[Records for locating described items]
++++++++
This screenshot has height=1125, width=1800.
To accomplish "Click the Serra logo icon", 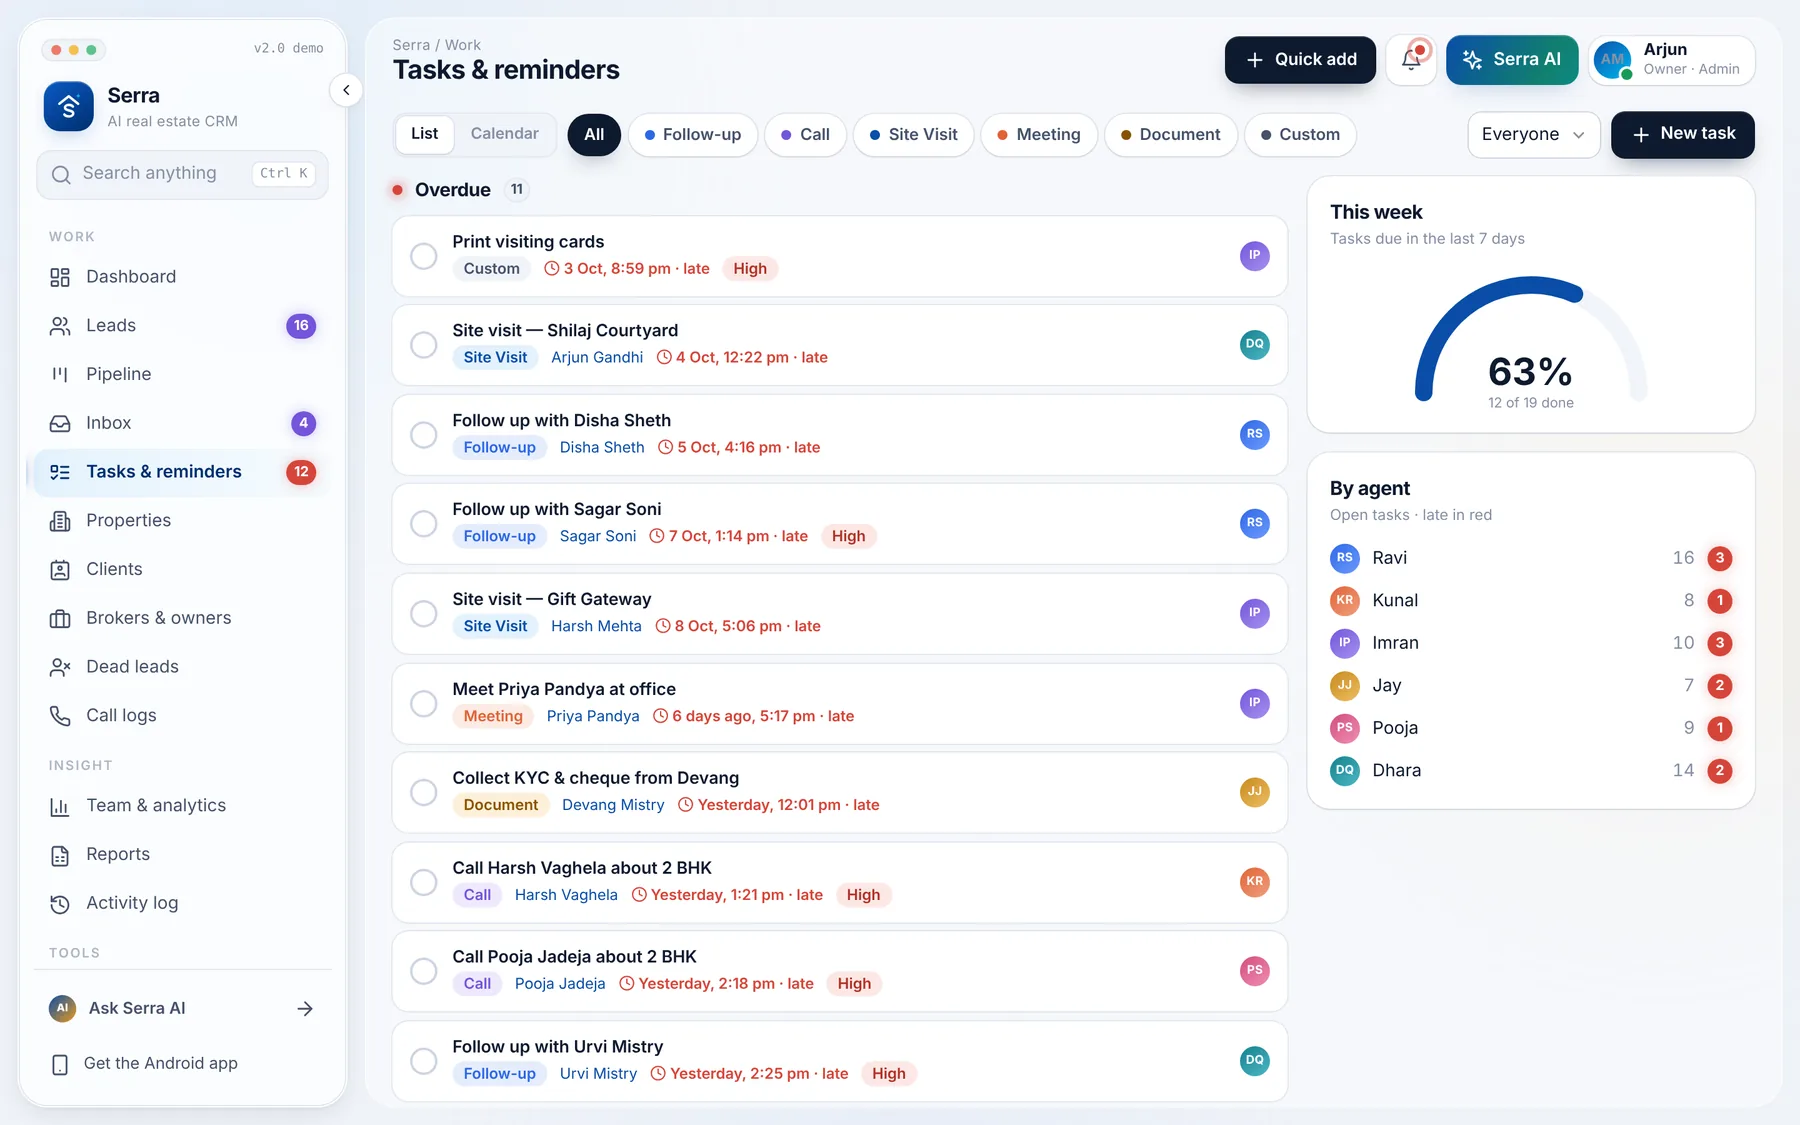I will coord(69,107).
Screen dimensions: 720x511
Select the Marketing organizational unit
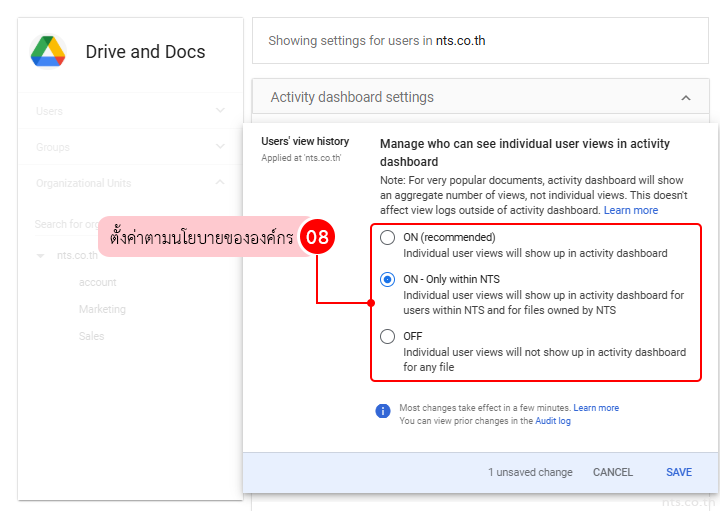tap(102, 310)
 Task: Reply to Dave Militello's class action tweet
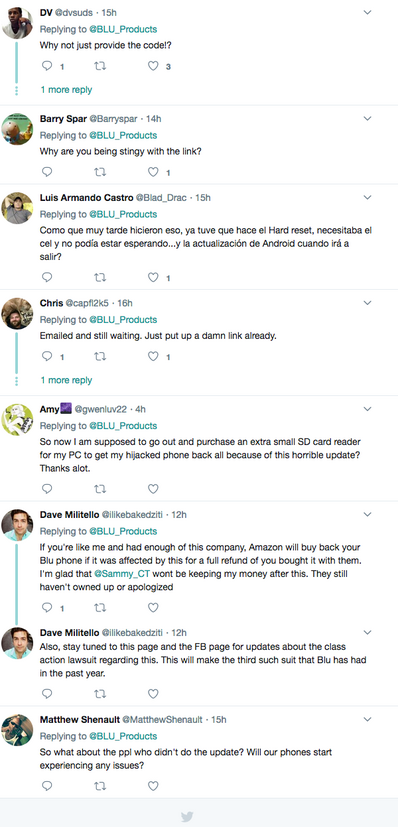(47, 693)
++++++++
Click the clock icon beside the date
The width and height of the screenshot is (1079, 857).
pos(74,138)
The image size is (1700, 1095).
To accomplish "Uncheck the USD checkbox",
++++++++
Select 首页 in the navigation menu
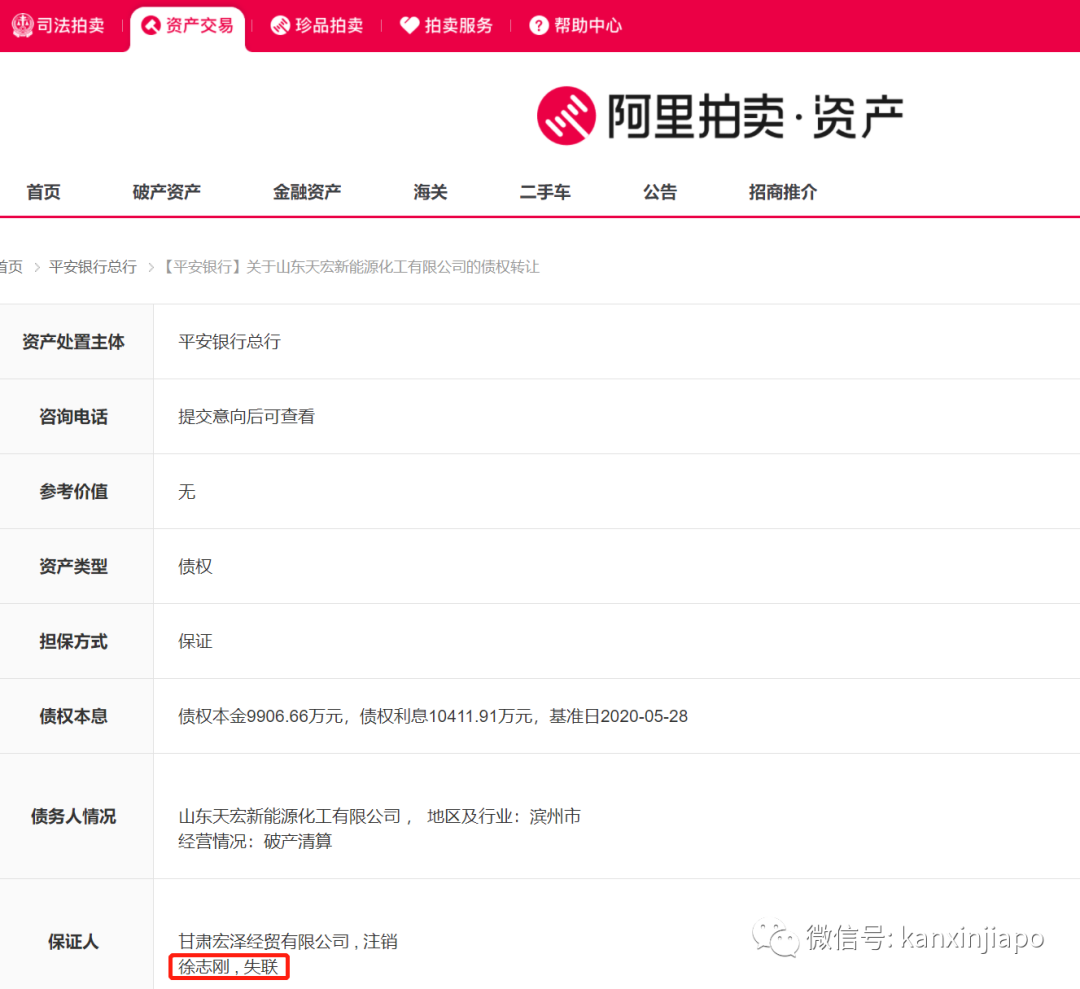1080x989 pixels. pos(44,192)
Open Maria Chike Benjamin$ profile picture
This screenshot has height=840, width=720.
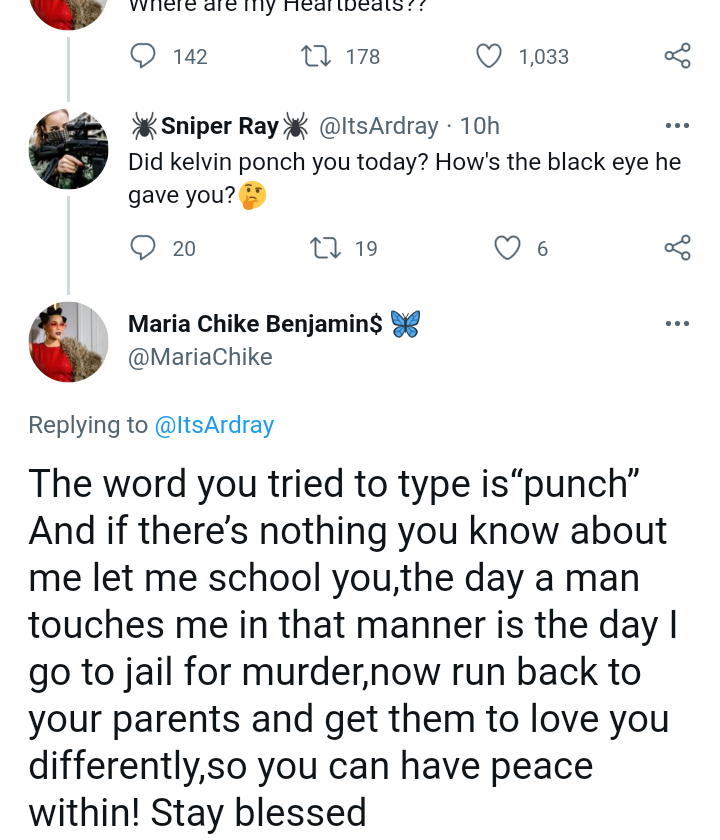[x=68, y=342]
++++++++
Pick out every line in the data above that contains the word "width" and copy each one.

* **Answer to the problem**:
This screenshot has height=1125, width=1800.
The width and height of the screenshot is (1079, 857).
This screenshot has height=840, width=720.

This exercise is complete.